Whatever pictures the entries hold, omit them, and output exactly the lines from the one containing "Task: Click the" through the final line.

= Beginning of Section =

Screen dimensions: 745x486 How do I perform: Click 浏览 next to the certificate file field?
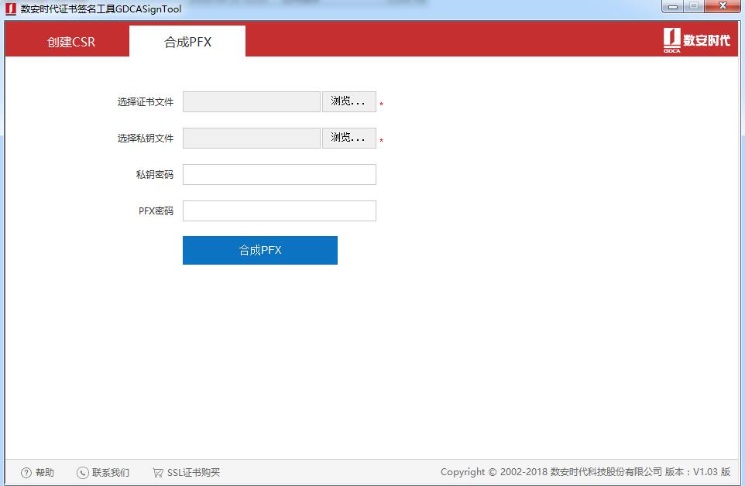click(348, 101)
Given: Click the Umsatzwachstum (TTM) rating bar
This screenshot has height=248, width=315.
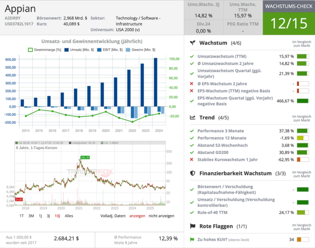Looking at the screenshot, I should [x=303, y=57].
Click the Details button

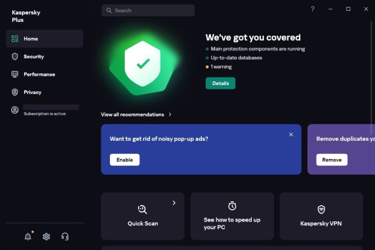click(220, 84)
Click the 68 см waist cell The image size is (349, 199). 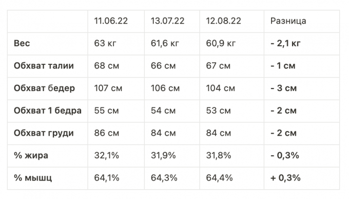107,66
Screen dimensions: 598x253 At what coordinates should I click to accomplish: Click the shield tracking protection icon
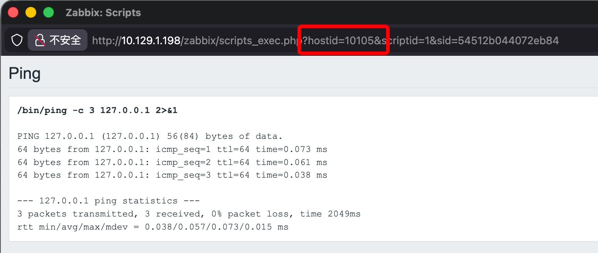pos(17,40)
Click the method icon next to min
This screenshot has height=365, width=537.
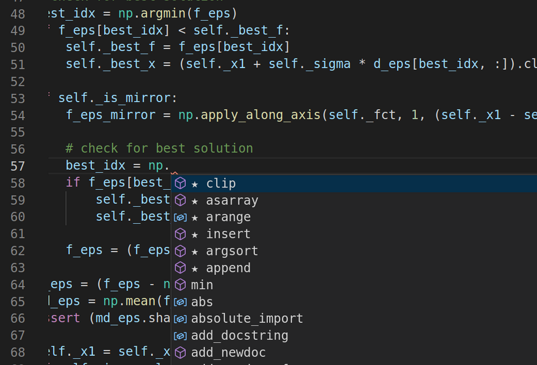point(180,284)
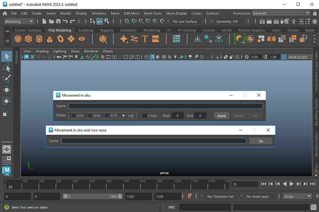Click the polygon cube shelf icon
319x212 pixels.
click(x=29, y=39)
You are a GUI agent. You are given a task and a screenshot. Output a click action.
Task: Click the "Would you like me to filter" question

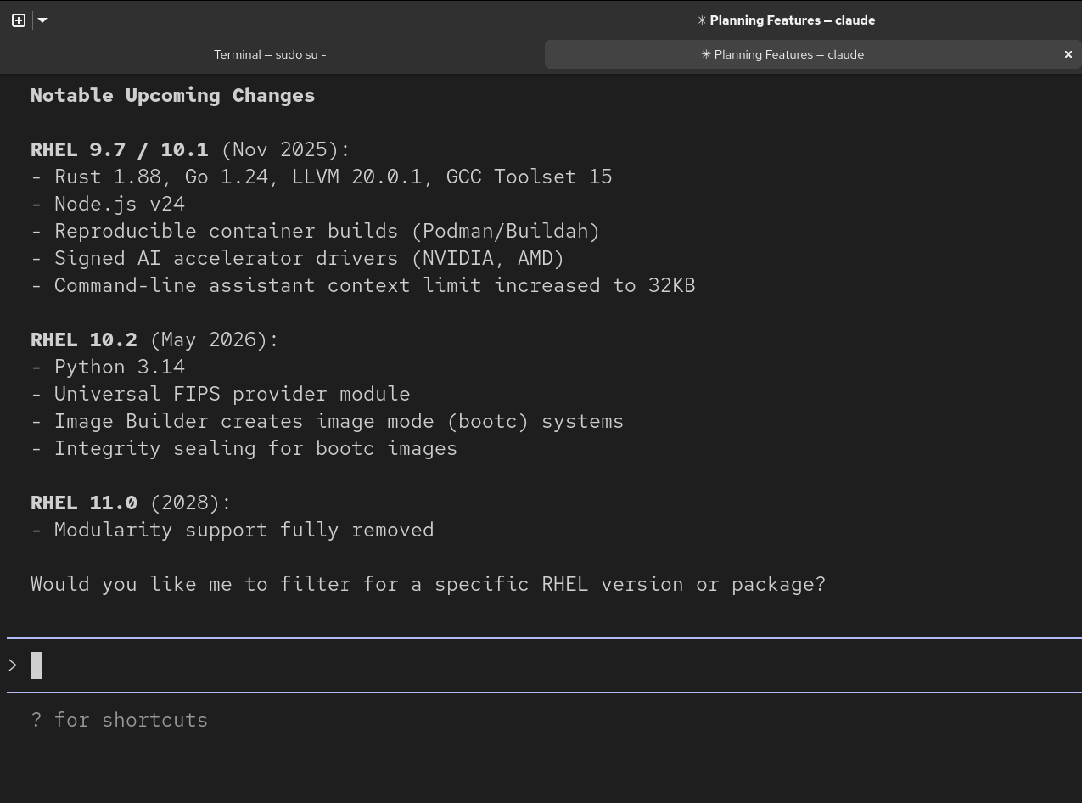428,584
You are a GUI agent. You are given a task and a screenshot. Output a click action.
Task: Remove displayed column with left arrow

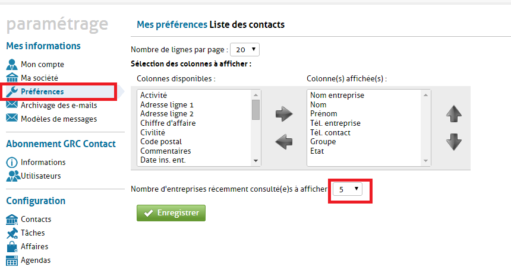tap(285, 141)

= End of Section =

▸ COMPLETED TASK:
Task: Click the "Would you like me to filter" question

428,584
You are a GUI agent. You are given a task and a screenshot. Output a click action.
Task: Remove displayed column with left arrow

tap(285, 141)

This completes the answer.